The struggle of Software Requirements: Mass Spectrometry EIC Peak Aggregation vs. Time

Software developers have to endure many recurring frustrations. One of my pet hates is having to trawl through software requirement documents bloated out with pages of boilerplate crap, done seemingly as part of some templated workflow or quality assurance or regulatory process. It is not unusual for a Hello World requirements document to include a stock cover page with glossy image, empty revision history, abbreviations, and references/citations tables, index, ToC sections, and so on, to weigh in at around 15 pages before any useful content is added. The value in all of this content to the software developer is …. well there just so little value.

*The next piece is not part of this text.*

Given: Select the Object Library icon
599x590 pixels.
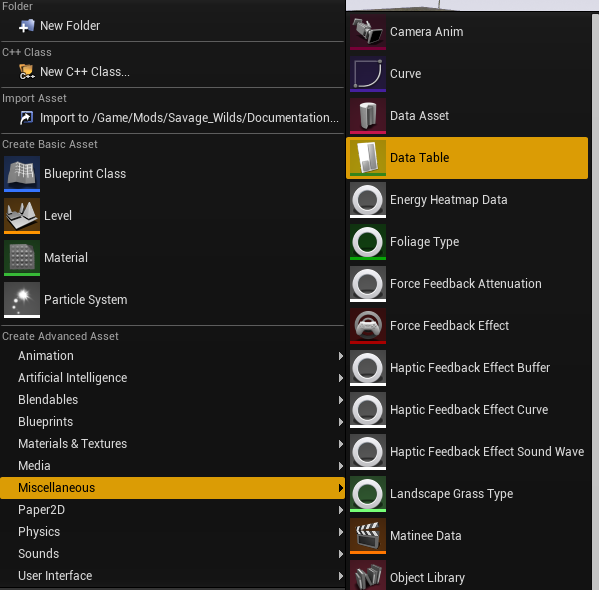Looking at the screenshot, I should [x=368, y=575].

For a certain type of person, and I am one of those types, and more-so now as I am becoming a grumpy-old-man, is the frustration is having to trawl through this crap hunting for the actual software and/or user requirement. At times I am satisfied to find even a clue as to what is really required. It is just such a waste of everyones time.

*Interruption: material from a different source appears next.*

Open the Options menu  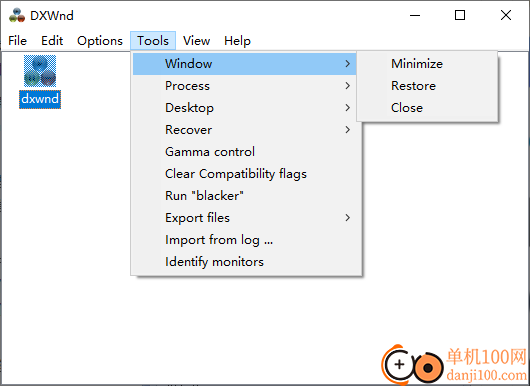tap(100, 41)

Dealing with scientists close-to-the-lab is always a pleasure. There is something within a scientist that makes them document things clearly, succinctly, and by-example. Furthermore, I think it is neither training nor education and I proffer it may even be a genetic trait. Two analytical scientists I worked with a few years ago detailed a scientific requirement to me, in a language that I understood, they understood, and even some project managers understood, that unambiguously detailed the requirements. The requirements were detailed by worked examples punctuated by a few small sentences of clarification. One small piece of clarification text summarising the requirement is included inline below:

In a 3D Mass Chromatogram for an LCMS acquisition run
   Forall nominal masses between some upper and lower bound
     Foreach EIC peak picked for the nominal mass
        Collate a set of corresponding LC peak retention times
           Pivot then merge (with a small tolerance on the peak retention time)
              Producing a table of LC retention times and the nominal masses observed

As a further lead in to the requirement, I show a typical screenshot from Waters Empower with an EIC slice at 464 mass units for a 3D MS channel (mouse click on the image to see it in higher resolution). Note the two peaks at 27.575 and 27.936min, and the masses at 262 and 464, and 464 mass units respectively (sic).

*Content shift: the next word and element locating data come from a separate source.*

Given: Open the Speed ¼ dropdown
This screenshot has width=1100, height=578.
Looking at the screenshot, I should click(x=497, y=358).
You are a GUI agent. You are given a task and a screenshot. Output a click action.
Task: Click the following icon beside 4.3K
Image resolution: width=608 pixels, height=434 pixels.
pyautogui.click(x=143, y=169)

The ultimate requirement conveyed to me, for this exceptionally trivial 2/3 peak example, was to produce a table (as shown below) from 3D MS Chromatographic data.

A modern CDS as feature rich as Waters Empower already presents much of this information as out of the box functionality. The point is however that this type of detail is required for many chemoinformatic applications, and it was (then) required specifically for the purposes of LCMS component tracking using mass spectrometry as the primary analytical method, and that the custom software application software requirements were specified by-example.

So, with the software requirement described by-example, the question is specifically how to get from (a larger example set of contrived data) here:

to here:

Note the table has been pivoted on nominal mass, and that some retention times have been merged (the peak at 5.01min with a nominal mass of 350 has been merged into the LC peak at 5min).

The answer to the question of how to

specify the software requirements would be to write them down somewhere
meet software requirements would be to cut some code
confirm the code logic meets requirements and is not bugged would be to test it, ie. write some unit tests.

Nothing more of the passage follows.